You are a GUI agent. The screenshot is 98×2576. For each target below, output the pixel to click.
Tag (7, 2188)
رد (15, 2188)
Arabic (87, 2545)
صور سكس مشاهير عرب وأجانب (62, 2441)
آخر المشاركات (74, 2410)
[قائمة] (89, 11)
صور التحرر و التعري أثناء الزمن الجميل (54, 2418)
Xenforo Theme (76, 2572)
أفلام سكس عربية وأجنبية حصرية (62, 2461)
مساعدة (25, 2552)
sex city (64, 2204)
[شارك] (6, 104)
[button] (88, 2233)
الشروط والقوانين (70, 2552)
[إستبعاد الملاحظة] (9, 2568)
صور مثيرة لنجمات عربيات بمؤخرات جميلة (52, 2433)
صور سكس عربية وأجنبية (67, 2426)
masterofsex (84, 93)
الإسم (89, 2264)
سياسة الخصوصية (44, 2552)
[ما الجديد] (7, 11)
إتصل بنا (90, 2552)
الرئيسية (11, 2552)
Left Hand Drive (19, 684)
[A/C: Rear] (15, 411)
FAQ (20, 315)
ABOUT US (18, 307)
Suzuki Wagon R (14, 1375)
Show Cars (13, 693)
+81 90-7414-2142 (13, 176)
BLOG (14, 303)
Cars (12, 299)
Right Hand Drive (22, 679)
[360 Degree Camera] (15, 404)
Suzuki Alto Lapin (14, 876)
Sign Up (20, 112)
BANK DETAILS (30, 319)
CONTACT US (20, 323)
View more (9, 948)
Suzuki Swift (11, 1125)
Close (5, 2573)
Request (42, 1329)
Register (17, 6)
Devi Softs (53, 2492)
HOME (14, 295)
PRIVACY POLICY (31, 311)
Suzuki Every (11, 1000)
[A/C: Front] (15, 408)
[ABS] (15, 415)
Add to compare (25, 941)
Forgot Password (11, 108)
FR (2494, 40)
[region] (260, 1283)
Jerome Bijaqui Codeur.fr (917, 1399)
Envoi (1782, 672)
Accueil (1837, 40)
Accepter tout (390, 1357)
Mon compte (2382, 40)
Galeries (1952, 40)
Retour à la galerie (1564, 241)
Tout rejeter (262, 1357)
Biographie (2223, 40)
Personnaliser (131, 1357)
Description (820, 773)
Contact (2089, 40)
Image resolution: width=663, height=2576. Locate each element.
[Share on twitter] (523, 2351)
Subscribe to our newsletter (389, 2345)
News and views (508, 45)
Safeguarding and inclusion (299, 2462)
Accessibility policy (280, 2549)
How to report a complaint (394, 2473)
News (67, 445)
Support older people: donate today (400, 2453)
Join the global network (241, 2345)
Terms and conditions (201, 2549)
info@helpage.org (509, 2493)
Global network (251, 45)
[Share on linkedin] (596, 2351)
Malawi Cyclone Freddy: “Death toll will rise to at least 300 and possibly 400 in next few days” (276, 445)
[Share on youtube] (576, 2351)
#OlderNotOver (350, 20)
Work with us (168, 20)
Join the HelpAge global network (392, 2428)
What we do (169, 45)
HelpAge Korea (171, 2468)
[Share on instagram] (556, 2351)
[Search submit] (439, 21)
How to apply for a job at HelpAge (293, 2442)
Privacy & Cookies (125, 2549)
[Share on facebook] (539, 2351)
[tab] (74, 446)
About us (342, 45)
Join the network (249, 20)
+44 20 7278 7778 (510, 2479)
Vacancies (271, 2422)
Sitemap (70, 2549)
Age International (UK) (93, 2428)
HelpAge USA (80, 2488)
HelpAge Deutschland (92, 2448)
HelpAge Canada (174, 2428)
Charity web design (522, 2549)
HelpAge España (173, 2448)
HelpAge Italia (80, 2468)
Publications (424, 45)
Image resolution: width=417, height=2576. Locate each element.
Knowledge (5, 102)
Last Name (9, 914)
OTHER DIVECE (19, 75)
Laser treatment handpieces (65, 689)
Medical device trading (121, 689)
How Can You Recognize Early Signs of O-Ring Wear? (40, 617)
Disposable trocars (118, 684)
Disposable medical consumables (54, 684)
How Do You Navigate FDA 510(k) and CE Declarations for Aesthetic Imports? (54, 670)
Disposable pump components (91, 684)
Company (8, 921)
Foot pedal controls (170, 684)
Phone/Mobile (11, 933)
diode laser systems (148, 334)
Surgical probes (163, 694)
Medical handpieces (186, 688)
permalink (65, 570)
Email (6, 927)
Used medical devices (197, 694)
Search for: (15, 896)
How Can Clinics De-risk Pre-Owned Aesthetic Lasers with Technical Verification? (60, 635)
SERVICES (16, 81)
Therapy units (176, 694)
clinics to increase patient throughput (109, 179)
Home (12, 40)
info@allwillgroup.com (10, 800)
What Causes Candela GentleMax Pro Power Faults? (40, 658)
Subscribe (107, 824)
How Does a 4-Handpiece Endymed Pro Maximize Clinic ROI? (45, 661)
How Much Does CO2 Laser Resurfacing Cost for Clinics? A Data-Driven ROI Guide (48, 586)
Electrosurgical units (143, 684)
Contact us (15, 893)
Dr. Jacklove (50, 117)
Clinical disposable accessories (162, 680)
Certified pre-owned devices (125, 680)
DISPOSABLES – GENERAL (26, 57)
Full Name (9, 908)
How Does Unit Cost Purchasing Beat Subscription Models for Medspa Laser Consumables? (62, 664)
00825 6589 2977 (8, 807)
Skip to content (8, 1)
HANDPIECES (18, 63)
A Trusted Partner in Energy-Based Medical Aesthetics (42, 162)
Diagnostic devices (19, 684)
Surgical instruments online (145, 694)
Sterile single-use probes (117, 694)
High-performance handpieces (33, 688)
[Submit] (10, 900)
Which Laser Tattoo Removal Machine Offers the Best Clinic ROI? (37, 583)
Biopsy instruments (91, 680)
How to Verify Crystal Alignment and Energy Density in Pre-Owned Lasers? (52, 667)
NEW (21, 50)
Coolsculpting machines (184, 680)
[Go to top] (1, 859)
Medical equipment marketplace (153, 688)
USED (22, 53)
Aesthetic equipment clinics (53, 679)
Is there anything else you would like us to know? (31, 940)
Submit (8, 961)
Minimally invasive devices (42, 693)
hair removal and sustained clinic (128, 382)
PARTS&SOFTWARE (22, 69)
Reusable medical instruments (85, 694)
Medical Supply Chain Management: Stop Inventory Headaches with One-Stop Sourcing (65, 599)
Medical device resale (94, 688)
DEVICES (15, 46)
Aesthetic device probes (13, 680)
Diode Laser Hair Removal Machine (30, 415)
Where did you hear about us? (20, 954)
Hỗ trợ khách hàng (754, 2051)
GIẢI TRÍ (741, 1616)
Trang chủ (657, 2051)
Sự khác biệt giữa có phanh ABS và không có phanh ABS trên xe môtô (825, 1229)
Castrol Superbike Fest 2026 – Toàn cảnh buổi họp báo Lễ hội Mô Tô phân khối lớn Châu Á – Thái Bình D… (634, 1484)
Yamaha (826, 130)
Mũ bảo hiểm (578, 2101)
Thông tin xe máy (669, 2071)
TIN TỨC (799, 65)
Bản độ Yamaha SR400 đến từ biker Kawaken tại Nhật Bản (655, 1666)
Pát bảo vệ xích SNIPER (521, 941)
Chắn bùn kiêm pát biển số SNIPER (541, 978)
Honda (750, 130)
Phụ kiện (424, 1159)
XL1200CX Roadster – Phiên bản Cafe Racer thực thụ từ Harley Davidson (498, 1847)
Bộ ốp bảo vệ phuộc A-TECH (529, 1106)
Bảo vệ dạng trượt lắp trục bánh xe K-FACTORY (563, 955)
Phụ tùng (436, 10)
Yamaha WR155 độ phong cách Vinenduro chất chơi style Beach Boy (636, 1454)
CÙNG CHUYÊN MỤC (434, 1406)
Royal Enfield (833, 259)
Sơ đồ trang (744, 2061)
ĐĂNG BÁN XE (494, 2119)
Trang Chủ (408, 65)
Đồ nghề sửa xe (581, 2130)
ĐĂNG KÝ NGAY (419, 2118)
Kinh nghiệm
· · · · ·
An exact copy of the lines above, from the one containing "CONTACT US (20, 323)" through the one containing "Image resolution: width=417, height=2576.", is the whole of the answer.

CONTACT US (20, 323)
View more (9, 948)
Suzuki Swift (11, 1125)
Close (5, 2573)
Request (42, 1329)
Register (17, 6)
Devi Softs (53, 2492)
HOME (14, 295)
PRIVACY POLICY (31, 311)
Suzuki Every (11, 1000)
[A/C: Front] (15, 408)
[ABS] (15, 415)
Add to compare (25, 941)
Forgot Password (11, 108)
FR (2494, 40)
[region] (260, 1283)
Jerome Bijaqui Codeur.fr (917, 1399)
Envoi (1782, 672)
Accueil (1837, 40)
Accepter tout (390, 1357)
Mon compte (2382, 40)
Galeries (1952, 40)
Retour à la galerie (1564, 241)
Tout rejeter (262, 1357)
Biographie (2223, 40)
Personnaliser (131, 1357)
Description (820, 773)
Contact (2089, 40)
Image resolution: width=663, height=2576. Locate each element.
[Share on twitter] (523, 2351)
Subscribe to our newsletter (389, 2345)
News and views (508, 45)
Safeguarding and inclusion (299, 2462)
Accessibility policy (280, 2549)
How to report a complaint (394, 2473)
News (67, 445)
Support older people: donate today (400, 2453)
Join the global network (241, 2345)
Terms and conditions (201, 2549)
info@helpage.org (509, 2493)
Global network (251, 45)
[Share on linkedin] (596, 2351)
Malawi Cyclone Freddy: “Death toll will rise to at least 300 and possibly 400 in next few days” (276, 445)
[Share on youtube] (576, 2351)
#OlderNotOver (350, 20)
Work with us (168, 20)
Join the HelpAge global network (392, 2428)
What we do (169, 45)
HelpAge Korea (171, 2468)
[Share on instagram] (556, 2351)
[Search submit] (439, 21)
How to apply for a job at HelpAge (293, 2442)
Privacy & Cookies (125, 2549)
[Share on facebook] (539, 2351)
[tab] (74, 446)
About us (342, 45)
Join the network (249, 20)
+44 20 7278 7778 (510, 2479)
Vacancies (271, 2422)
Sitemap (70, 2549)
Age International (UK) (93, 2428)
HelpAge USA (80, 2488)
HelpAge Deutschland (92, 2448)
HelpAge Canada (174, 2428)
Charity web design (522, 2549)
HelpAge España (173, 2448)
HelpAge Italia (80, 2468)
Publications (424, 45)
Image resolution: width=417, height=2576. Locate each element.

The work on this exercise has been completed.